7) Are there any products, gadgets or apps that you can’t live without?
My WHOOP band! It allows me to track my sleep, stress and recovery via a sleek mobile app interface. The tool is super powerful and has proven to be able to predict when you might be getting sick. Right now, WHOOP is making some big waves in terms of their COVID-19-related work.
Another product is a beautiful 33L backpack by NOBULL. I have travelled the world and hiked mountains with that backpack on my shoulders, and it still looks great and fits all the stuff I need.
It was an investment, but to me, it is a symbol of product that has been made with a lot of thought, love for the customers and craftsmanship.
In terms of apps, I am not a big app nutter, despite mobile design being my speciality and love, but I do love the Slack mobile app (especially with the latest re-design), whilst Figma is certainly my favourite design tool!

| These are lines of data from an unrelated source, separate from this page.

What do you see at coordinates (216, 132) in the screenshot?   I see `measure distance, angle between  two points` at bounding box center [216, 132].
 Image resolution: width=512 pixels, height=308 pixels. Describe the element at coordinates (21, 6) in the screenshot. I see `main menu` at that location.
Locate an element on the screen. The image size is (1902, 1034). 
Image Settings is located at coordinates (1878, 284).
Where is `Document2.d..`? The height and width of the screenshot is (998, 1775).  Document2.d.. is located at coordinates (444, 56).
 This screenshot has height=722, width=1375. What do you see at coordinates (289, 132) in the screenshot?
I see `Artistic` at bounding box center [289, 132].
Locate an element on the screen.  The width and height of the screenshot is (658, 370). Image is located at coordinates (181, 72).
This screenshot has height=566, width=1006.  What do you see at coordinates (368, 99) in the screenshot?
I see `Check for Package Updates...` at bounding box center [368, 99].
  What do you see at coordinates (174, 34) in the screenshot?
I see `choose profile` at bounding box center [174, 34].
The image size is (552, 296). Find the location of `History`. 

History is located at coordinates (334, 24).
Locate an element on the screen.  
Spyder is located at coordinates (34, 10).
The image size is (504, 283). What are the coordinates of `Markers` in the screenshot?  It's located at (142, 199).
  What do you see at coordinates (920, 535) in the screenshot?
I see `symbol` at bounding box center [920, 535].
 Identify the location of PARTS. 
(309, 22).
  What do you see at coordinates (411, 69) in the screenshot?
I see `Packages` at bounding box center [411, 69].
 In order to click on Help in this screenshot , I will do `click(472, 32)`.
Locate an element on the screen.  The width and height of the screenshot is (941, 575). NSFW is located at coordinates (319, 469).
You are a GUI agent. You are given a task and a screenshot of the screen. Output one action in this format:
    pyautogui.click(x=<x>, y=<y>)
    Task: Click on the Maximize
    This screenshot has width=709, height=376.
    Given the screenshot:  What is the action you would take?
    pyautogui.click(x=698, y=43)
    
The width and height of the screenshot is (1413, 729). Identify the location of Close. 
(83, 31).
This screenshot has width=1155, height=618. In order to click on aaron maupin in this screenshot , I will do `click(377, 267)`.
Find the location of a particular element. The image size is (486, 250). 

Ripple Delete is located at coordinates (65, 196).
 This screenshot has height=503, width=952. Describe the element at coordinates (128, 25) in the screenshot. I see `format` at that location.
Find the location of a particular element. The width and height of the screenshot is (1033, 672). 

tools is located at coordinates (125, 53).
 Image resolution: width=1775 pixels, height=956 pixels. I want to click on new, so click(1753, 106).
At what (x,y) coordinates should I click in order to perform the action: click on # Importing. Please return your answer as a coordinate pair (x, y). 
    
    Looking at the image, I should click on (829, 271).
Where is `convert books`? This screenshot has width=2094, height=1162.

At first, I pretty against it and wanted to stick to Sketch, but I can’t imagine not supporting and using Figma at this point.
8) If you could read an interview about work-life balance by anyone, who would that be?
I actually have a great podcast to share which includes some conversations on that topic!
Naval Ravikant (co-founder and CEO of AngelList) had an insightful podcast interview with Joe Rogan, where he talks quite a lot about the smart way of working and what the future looks like (self-employment and remote work are part of that).
It was very refreshing to hear someone as successful as Ravikant, to share the perspective of working smarter, not harder, where I see so many CEOs stuff their calendars with work and meetings from 7 am until past midnight. I’d encourage everyone to give that podcast a listen.